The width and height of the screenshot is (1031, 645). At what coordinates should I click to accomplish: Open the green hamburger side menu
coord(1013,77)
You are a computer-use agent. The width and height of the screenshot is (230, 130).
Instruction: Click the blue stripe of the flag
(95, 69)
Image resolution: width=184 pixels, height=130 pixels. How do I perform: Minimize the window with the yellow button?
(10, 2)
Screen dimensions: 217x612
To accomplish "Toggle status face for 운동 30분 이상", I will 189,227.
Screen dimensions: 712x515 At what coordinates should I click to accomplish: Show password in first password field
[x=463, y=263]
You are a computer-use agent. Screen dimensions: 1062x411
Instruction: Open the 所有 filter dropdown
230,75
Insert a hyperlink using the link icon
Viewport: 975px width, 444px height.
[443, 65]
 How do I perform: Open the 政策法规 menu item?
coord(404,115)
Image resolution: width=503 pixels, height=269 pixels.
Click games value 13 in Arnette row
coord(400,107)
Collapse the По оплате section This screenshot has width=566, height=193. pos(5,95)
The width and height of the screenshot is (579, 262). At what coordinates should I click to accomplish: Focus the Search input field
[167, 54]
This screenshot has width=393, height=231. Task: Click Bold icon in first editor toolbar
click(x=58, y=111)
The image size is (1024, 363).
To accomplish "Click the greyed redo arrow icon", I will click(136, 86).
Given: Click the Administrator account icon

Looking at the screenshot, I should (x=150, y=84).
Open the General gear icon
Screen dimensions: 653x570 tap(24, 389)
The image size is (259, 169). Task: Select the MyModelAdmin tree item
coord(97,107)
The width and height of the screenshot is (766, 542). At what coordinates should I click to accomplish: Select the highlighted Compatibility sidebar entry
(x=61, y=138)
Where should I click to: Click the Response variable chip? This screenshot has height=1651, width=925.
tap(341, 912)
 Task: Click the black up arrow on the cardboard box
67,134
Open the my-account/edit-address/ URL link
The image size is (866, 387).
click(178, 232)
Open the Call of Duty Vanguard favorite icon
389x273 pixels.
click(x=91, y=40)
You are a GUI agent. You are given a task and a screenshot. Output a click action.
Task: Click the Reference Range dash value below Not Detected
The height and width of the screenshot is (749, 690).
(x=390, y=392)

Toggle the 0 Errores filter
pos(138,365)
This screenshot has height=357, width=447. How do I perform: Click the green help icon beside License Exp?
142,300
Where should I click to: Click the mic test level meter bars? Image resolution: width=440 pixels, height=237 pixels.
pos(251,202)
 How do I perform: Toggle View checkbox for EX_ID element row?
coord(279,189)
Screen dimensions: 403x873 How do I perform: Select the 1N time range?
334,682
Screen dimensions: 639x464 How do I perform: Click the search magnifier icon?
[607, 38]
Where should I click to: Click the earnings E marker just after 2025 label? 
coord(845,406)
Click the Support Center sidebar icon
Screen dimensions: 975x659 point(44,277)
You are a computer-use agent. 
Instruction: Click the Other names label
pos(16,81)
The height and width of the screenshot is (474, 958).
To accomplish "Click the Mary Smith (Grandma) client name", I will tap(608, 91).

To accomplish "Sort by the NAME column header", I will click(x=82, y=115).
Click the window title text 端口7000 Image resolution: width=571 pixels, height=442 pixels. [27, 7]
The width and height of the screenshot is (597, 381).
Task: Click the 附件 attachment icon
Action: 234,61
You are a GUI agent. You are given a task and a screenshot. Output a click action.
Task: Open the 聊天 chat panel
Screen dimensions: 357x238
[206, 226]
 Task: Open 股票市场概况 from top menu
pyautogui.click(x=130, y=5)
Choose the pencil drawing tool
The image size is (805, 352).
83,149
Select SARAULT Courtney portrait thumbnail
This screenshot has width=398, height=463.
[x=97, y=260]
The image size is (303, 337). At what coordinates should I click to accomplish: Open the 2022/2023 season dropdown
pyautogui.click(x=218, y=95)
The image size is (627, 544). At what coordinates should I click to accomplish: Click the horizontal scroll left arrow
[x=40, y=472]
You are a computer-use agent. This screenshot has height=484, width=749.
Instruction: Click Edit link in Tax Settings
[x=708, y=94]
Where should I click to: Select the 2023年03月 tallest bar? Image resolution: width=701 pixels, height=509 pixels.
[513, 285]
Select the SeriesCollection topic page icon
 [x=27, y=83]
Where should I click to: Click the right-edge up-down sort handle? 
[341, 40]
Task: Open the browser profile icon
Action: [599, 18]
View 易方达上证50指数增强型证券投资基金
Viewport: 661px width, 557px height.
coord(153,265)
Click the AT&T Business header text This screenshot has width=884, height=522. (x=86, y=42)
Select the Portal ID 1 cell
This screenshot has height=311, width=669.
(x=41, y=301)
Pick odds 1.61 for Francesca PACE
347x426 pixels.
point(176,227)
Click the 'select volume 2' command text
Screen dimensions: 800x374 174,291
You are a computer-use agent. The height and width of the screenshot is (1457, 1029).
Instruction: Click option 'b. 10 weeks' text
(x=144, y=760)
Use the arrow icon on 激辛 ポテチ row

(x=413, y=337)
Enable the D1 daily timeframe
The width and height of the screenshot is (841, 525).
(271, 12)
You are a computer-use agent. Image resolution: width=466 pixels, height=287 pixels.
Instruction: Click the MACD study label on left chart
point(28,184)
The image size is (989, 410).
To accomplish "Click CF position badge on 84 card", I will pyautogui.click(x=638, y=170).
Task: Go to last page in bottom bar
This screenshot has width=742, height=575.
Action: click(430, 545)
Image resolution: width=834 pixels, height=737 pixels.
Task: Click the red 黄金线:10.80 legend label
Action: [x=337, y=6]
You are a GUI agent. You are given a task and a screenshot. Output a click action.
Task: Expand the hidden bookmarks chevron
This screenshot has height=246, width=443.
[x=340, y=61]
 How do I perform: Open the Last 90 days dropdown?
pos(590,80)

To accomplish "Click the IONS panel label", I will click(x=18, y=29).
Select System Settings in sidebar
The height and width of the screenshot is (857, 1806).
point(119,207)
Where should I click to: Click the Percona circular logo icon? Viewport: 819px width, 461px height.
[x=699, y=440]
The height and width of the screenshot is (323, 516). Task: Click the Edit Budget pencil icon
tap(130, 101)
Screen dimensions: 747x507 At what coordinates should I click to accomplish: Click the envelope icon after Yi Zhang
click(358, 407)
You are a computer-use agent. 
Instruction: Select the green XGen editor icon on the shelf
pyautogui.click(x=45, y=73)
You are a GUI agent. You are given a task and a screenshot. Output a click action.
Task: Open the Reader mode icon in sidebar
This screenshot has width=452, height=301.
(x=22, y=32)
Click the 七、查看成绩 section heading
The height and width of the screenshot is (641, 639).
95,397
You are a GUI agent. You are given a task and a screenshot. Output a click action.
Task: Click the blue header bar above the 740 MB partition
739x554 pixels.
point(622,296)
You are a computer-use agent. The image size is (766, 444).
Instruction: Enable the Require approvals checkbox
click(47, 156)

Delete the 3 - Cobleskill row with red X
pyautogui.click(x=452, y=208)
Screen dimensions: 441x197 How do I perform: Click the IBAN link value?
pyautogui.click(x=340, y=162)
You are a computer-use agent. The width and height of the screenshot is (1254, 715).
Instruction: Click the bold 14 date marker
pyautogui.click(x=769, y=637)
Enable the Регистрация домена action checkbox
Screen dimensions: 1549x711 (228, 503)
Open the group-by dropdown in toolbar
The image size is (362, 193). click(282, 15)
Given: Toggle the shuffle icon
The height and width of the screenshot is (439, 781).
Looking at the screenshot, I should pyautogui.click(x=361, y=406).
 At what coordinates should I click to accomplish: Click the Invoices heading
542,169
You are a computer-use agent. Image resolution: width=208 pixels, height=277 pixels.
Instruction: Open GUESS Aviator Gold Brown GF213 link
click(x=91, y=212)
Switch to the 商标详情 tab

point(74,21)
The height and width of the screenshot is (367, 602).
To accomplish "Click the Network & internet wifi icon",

_Work instructions_.
Count each line of the listing above in which "computer" appears, and give that count with nothing added.

_Response box_.
10